Jerry Brown Blasts Texas, West Virginia on Climate

Jerry Brown (Rich Pedroncelli / Associated Press)
Rich Pedroncelli / Associated Press

Governor Jerry Brown of California has publicly ripped Texas Attorney General Ken Paxton and West Virginia Attorney General Patrick Morrisey for daring to challenge President Barack Obama’s agenda on climate change ahead of a UN conference in Paris.

Paxton and Morrisey wrote a letter to Secretary of State John Kerry reminding him that the Obama administration’s positions on climate were not shared by many American states, and reminding him of the constitutional limits around the negotiations:

First, we believe you have a duty to acknowledge to negotiating nations at Paris 2015 that the centerpiece of the President’s domestic CO2 reduction program is being challenged in court by a majority of States and will likely be struck down. Second, in order to be legally binding, any agreement arising from Paris 2015 must be submitted to the United States Senate for ratification under clear constitutional requirements.

Paxton and Morrisey, both Republicans, go on to explain their arguments in detail.

The president’s new climate regulations, they argue, were made by the Environmental Protection Agency (EPA) using powers that the Supreme Court has said, in other recent rulings, that it does not have. Second, the EPA may not regulate power plants for carbon emissions that it already regulates for air pollution. Third, the president’s “Clean Power Plan” infringes on the powers of the states under the Tenth Amendment, they argue.

They also remind Kerry that a climate change treaty must be ratified by the Senate.

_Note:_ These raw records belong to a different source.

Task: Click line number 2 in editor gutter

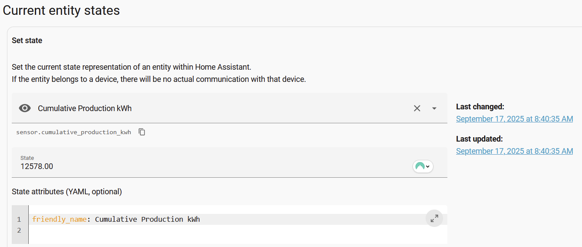Action: (x=19, y=230)
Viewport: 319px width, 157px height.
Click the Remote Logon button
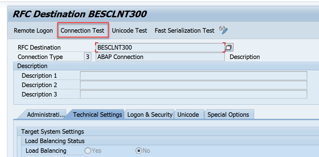[x=33, y=31]
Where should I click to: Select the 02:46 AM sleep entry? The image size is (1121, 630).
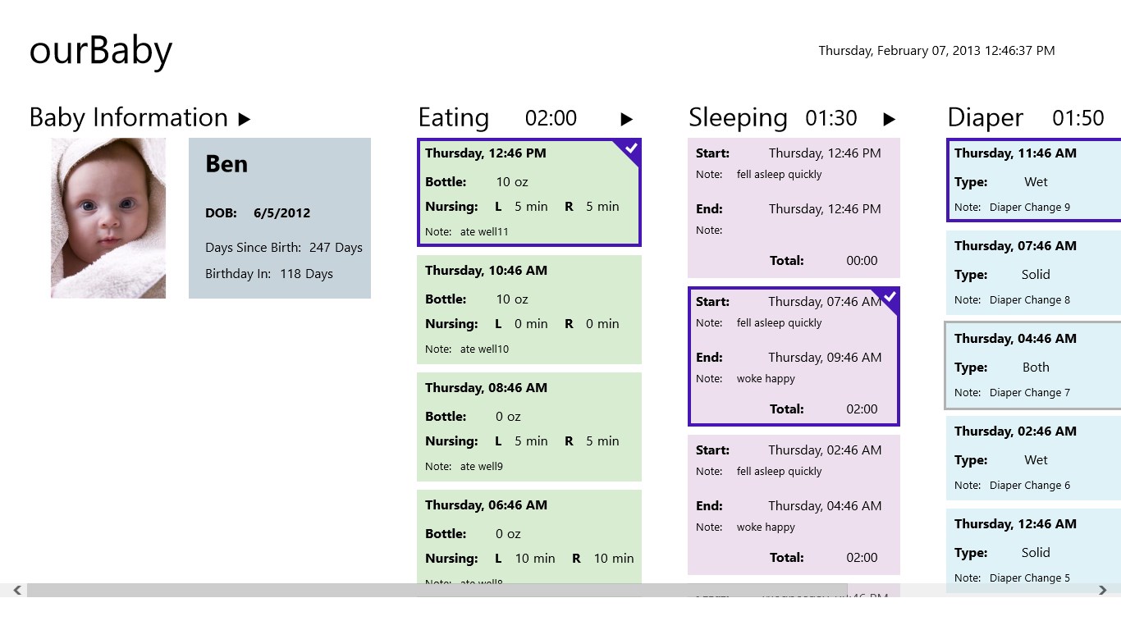tap(794, 504)
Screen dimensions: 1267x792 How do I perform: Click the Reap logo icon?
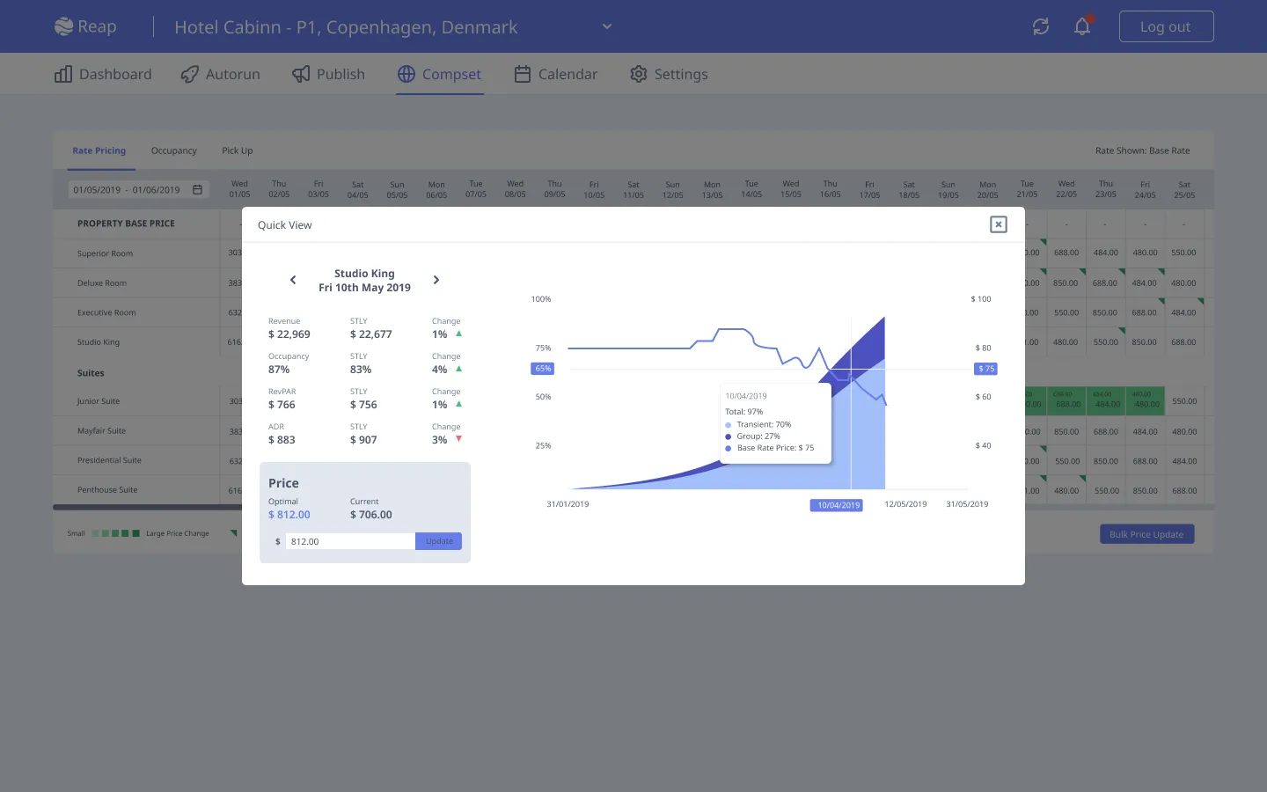[63, 26]
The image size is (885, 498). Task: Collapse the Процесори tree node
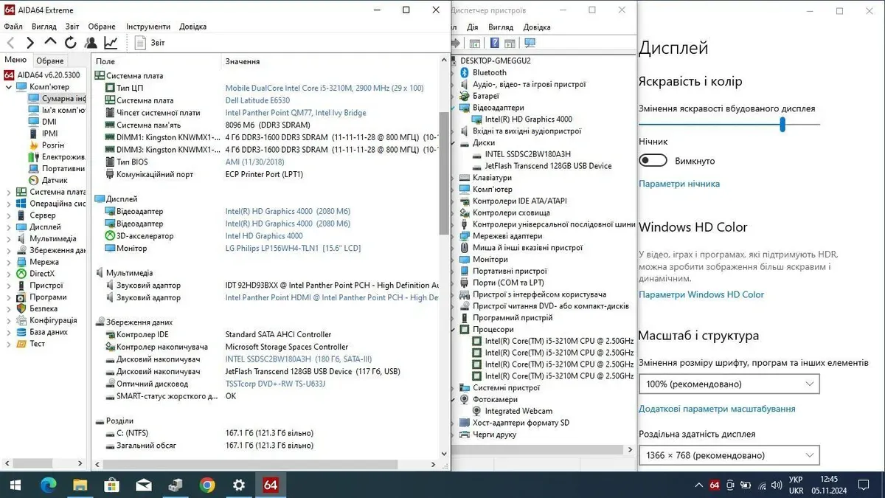point(454,329)
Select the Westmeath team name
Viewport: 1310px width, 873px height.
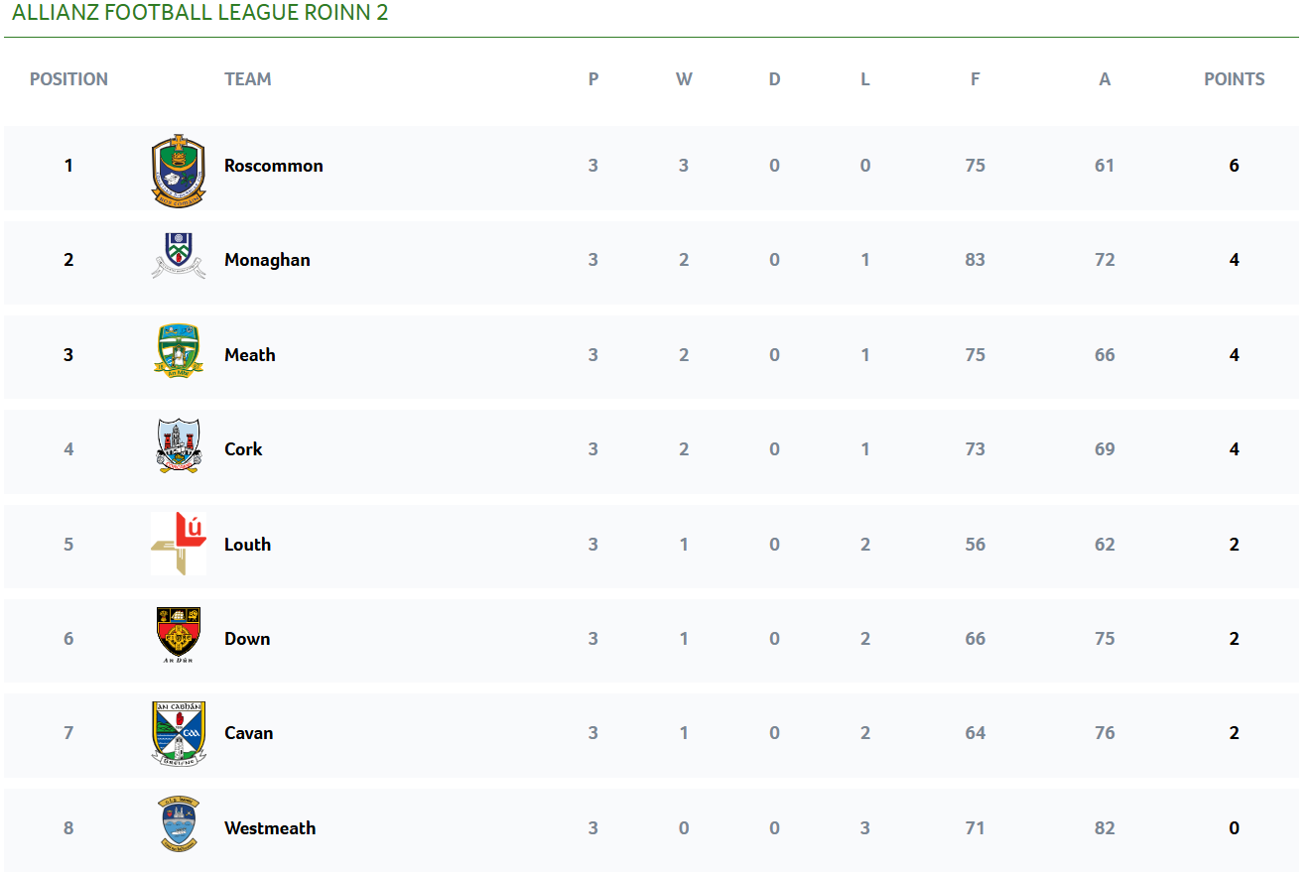pyautogui.click(x=270, y=828)
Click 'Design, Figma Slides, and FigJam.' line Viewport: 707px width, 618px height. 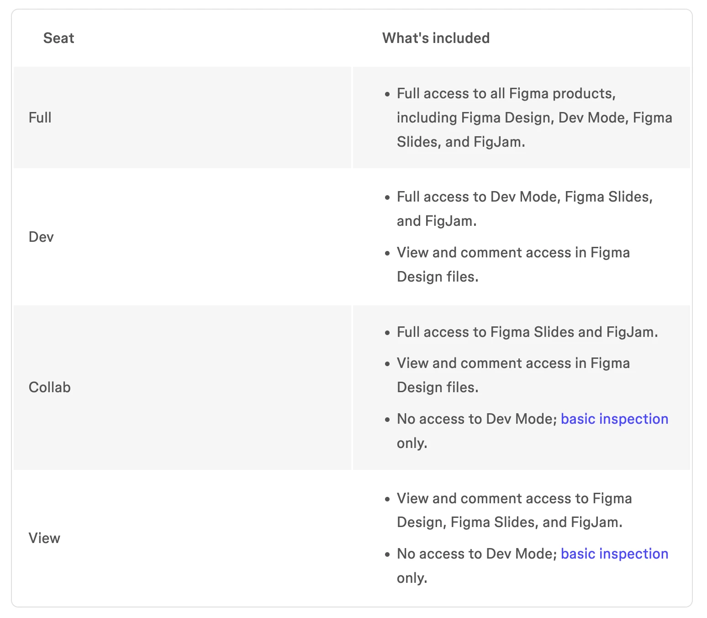(x=509, y=522)
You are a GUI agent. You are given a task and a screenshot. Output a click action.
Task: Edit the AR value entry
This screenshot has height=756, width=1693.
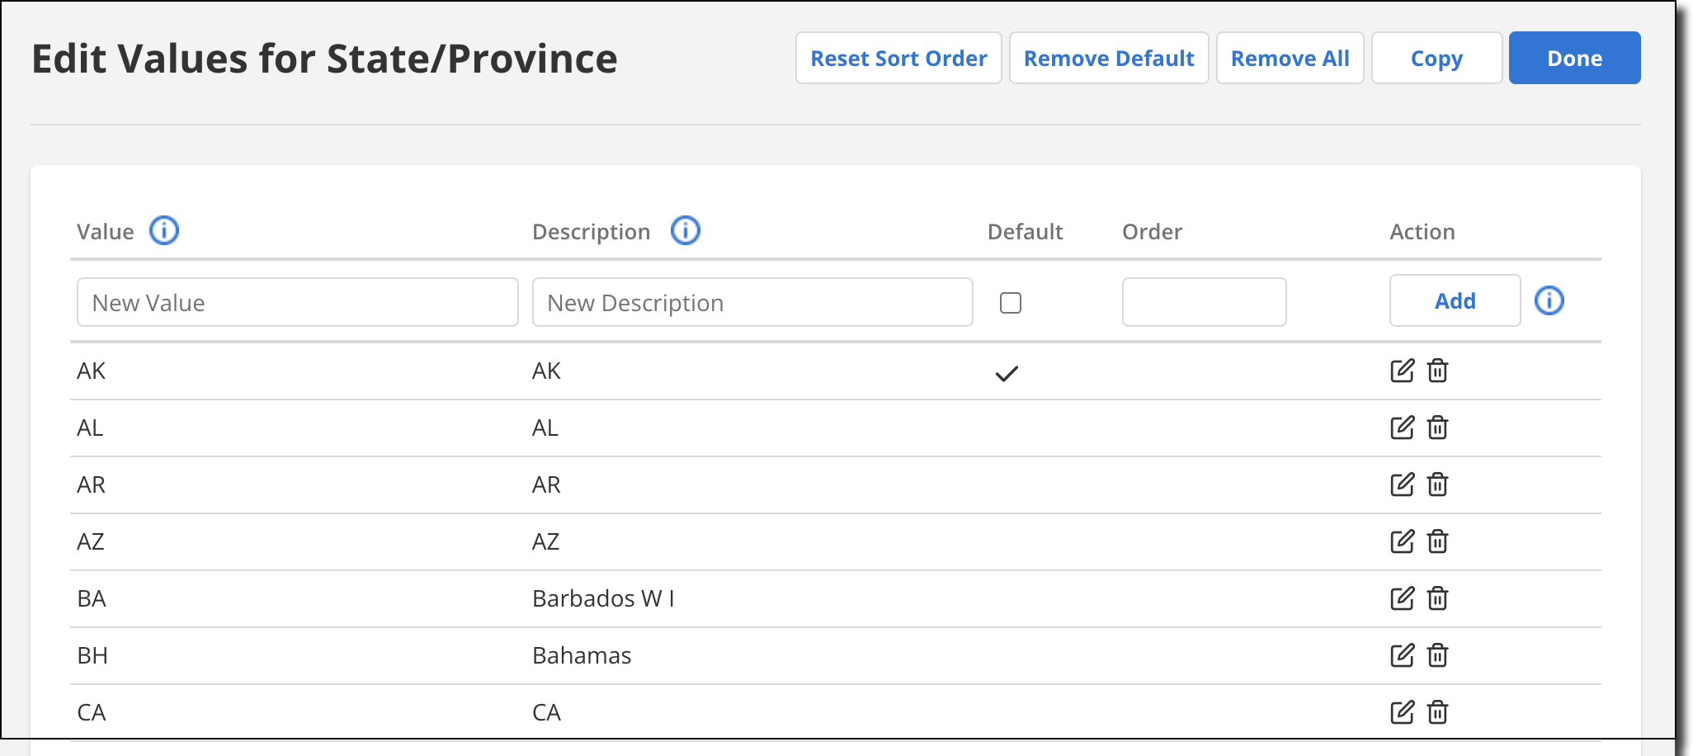point(1402,484)
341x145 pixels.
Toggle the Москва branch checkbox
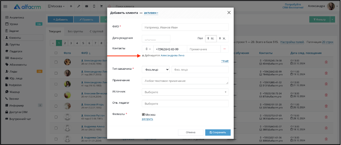(143, 115)
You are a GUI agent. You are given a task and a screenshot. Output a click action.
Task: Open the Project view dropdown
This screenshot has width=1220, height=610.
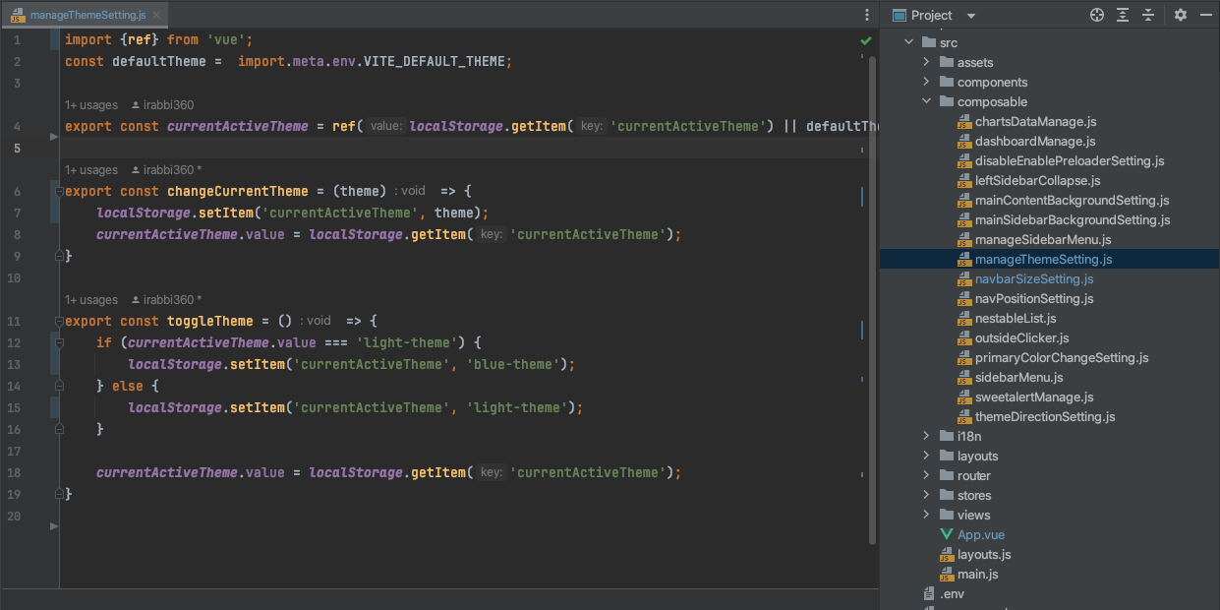coord(971,16)
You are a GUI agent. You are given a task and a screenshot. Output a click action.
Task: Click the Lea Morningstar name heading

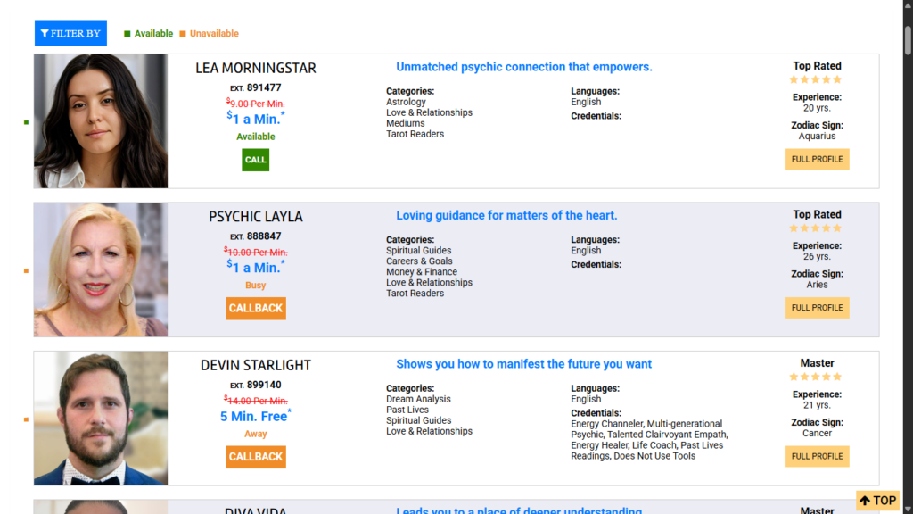256,68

Citing President Obama, they note that the American public has been told by the White House that any agreement from the conference will not be a treaty. Their concern is that the president will try to use an “executive agreement” and circumvent Congress, as he did with the recent Iran nuclear deal.

In his response, Brown, a former Attorney General of California himself, does not actually address Paxton and Morrisey’s arguments, merely calling them “legally flimsy” and declaring: “you do not speak for me. You do not speak for California.”

Brown also implies that Paxton and Morrisey are climate “denialists,” sending them a flash drive of the latest federal government report on climate change–similar to the flash drive of climate data that he sent Republican presidential candidate Dr. Ben Carson.